Research | Model System: Astatotilapia burtoni
Our model organism is the African cichlid fish Astatotilapia burtoni (Burton's mouthbrooder). This species naturally lives in Lake Tanganyika; the largest,
oldest, and deepest lake in the rift valley system of Eastern Africa. We use a laboratory-bred
population derived from individuals caught in shallow shore pools and river estuaries
of Lake Tanganyika. Males of this species exist in two different types. Dominant,
or territorial, males are brightly colored (yellow or blue) with a dark stripe through
the eye (eye-bar), a black spot on the tip of the gill cover, and a red humeral patch
just behind the gills. These dominant males are very active, aggressively defend their
territories from other males, and spend a lot of time trying to entice females into
their spawning areas to mate. Subordinate, or non-territorial, males are more drab
colored similar to females, do not hold a territory or typically reproduce, and spend
their time shoaling with females and fleeing from aggressive attacks of dominant males.

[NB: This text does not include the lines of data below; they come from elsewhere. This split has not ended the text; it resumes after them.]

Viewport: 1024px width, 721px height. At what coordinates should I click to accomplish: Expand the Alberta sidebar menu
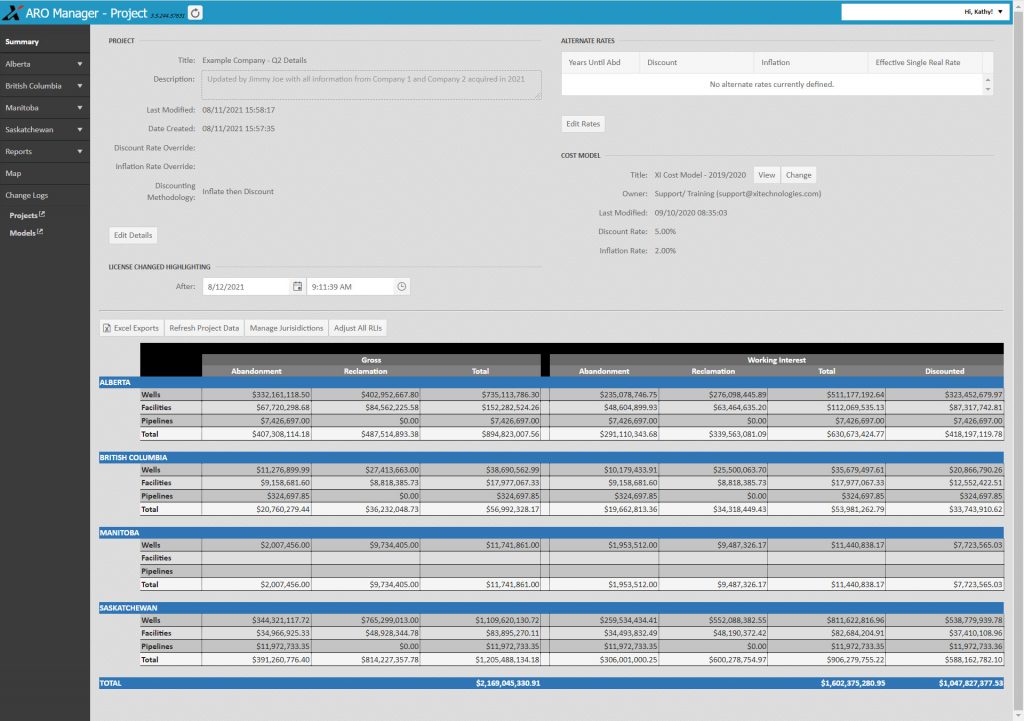point(44,64)
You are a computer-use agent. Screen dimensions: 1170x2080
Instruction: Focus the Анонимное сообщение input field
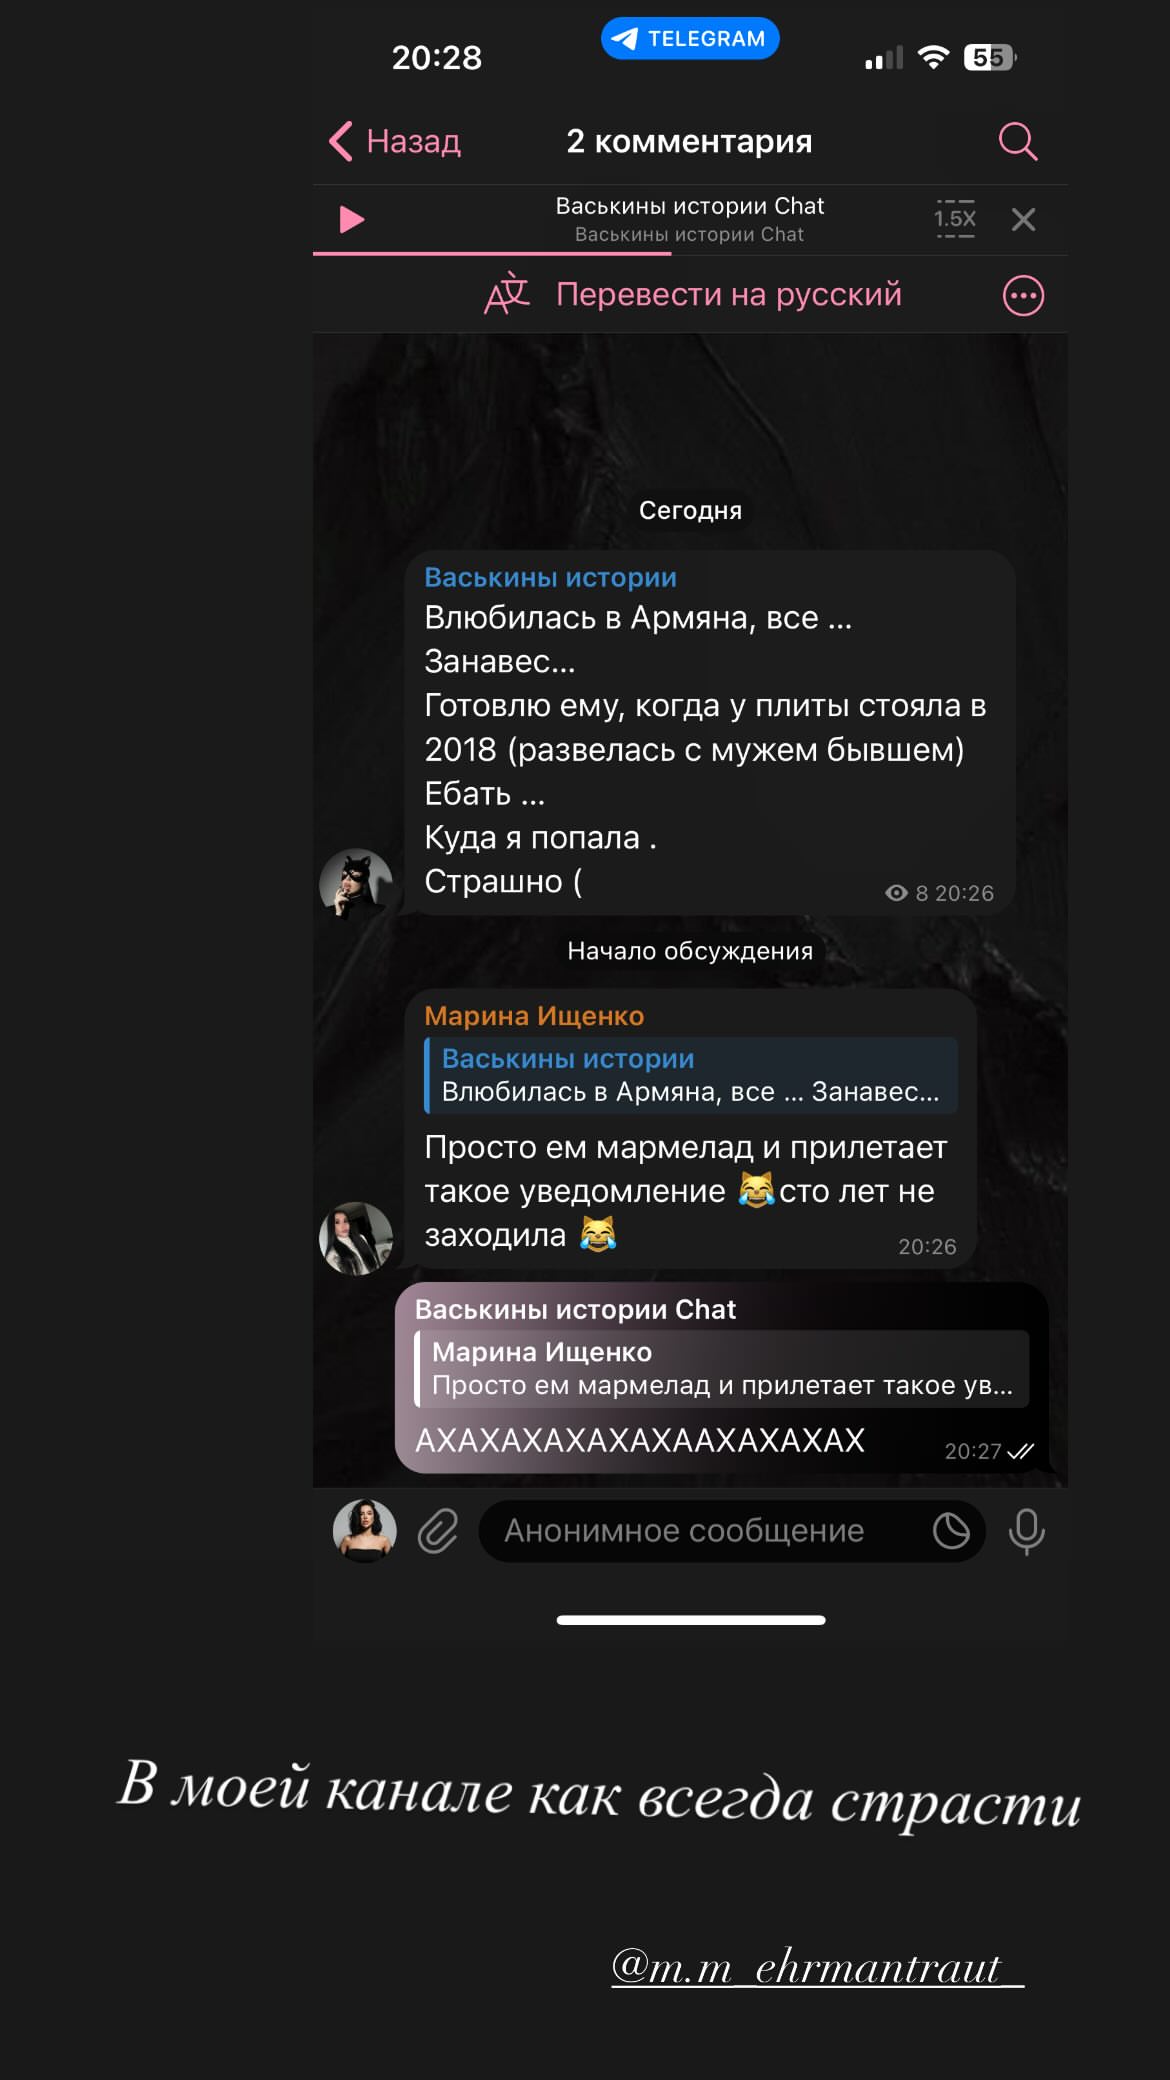(700, 1531)
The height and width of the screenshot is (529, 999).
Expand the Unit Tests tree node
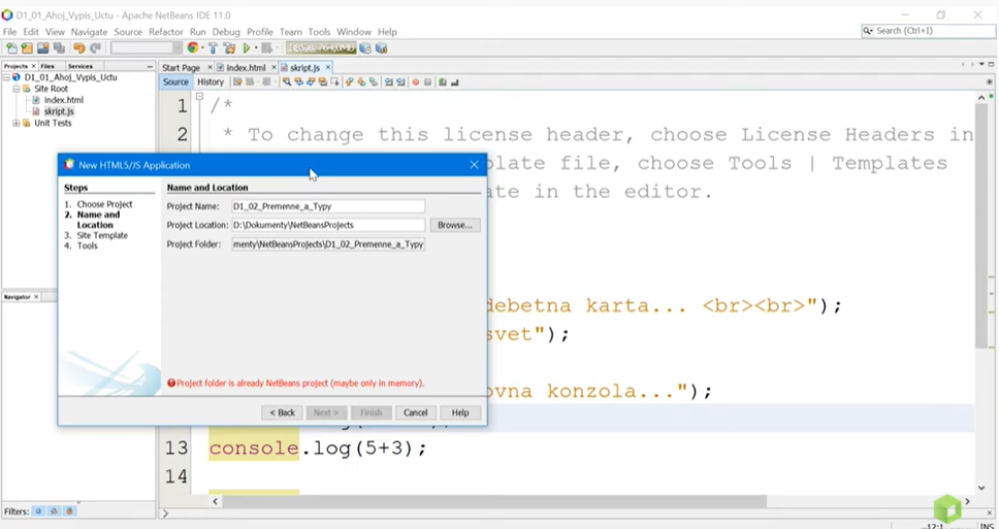coord(15,123)
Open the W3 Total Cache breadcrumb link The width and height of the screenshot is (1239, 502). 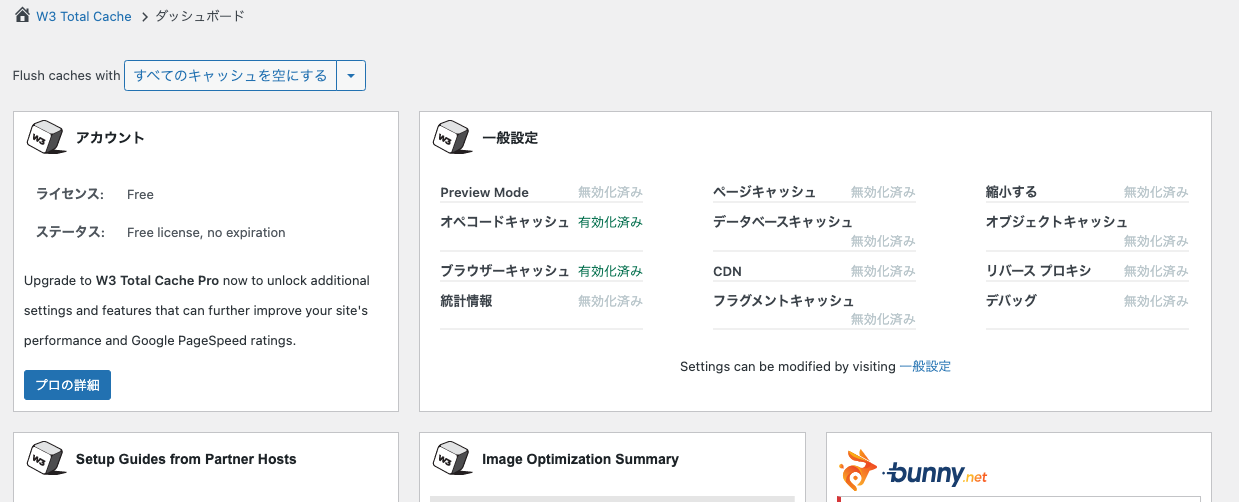[x=83, y=17]
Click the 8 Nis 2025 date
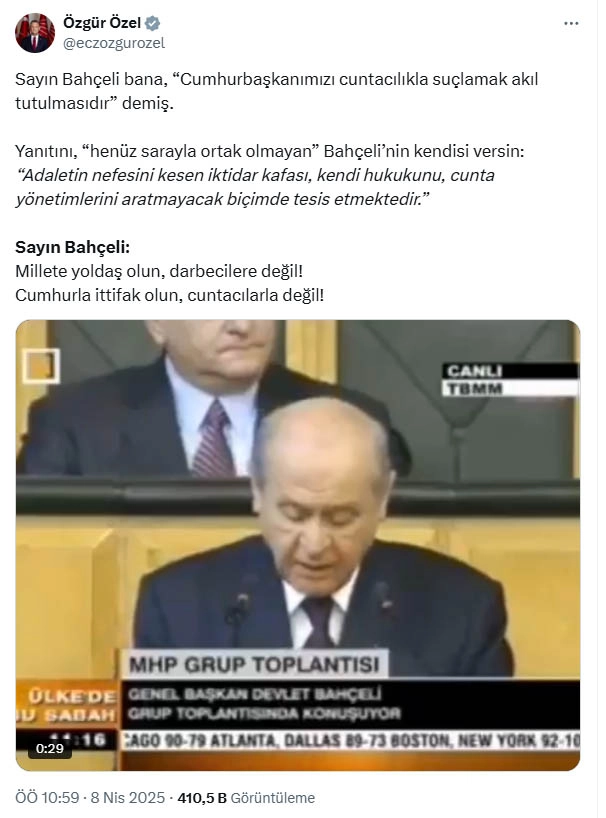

Remarkably, however, males can switch back and forth between dominant and subordinate
phenotypes depending on the composition of the social environment. If a dominant male
disappears from a territory, within minutes, a subordinate male will quickly take
it over and rise in social rank. This social ascent is associated with a suite of
rapid behavioral, physiological, and molecular changes that occur from the brain down
to the testes, allowing this male to adapt to his new role as a reproductively active
territory holder. We can experimentally control these changes in rank in both directions
to study how social transitions influence behavior, the brain, and the function of
the reproductive system.
Dominant Male
Subordinate Male
Mouth-brooding Female
Gravid, Receptive Female
Spawning Behavior
Dominant males dig a pit in their territory to use as a spawning substrate, and spend
their time alternating between threat displays towards neighboring males, chasing
away subordinate males, and soliciting and courting females. When soliciting a receptive
gravid female, the dominant male will intensify his bright body coloration and perform
behavioral displays towards her in an attempt to lead her into his territory. He will
quiver his body, displaying his brightly colored anal fin in front of her while producing
a pulsed courtship sound, and will then use large exaggerated movements of his tail
as he turns and leads her back to the shelter. When a female follows, she will normally
be allowed to eat inside his territory, but may be chased out by the resident male
and return several times before deciding to spawn. If a female is sufficiently impressed
by the male, spawning will commence. Males will continue to swim vigorously in front
of the female, quivering their entire bodies with spread anal fins. If appropriately
stimulated, the female will deposit her eggs in the territory pit (egg-laying) and
then immediately collect them in her mouth (egg-uptake). The male then swims in front
of her, tilts to one side, and displays his anal fin on the substrate in front of
her to showcase the bright orange-yellow egg-spots. These egg-spots appear to the
female like some of her eggs not yet collected, and while she nips at the spots in
an attempt to pick them up, the male ejects milt to fertilize the eggs inside her
mouth (fertilization). During this time, subordinate males may also try to swim between
the spawning pair in an attempt to sneak fertilize the females eggs. The spawning
male may therefore repeatedly interrupt his courtship and mating to chase off intruders.
After several bouts of egg laying and fertilization, the female departs with fertilized
eggs which she broods inside her mouth for ~2 weeks until she releases them as free-swimming
miniature fish.
Social Communication
With their bright coloration and flashy behavioral displays, most cichlids, including
A. burtoni, rely heavily on visual communication during both male-male and male-female interactions.
However, we have recently shown that acoustic and chemosensory communication are also
important. For example, dominant males produce pulsed courtship sounds (left) during
quivering behaviors to complement the visual signals. Females are attracted to these
sounds and have better hearing when they are in the gravid receptive phase of their
reproductive cycle. Dominant males will also increase their rate of urine release
(right) when they are exposed to other dominant males, and receptive females, but
not mouth-brooding females. These studies suggest that social communication in this
species is certainly multimodal, but little is known about how these different signals
are used. One goal of our research program is to understand the relative importance
of these different sensory signals and how they contribute to context-specific behaviors
from both signaler and receiver perspectives.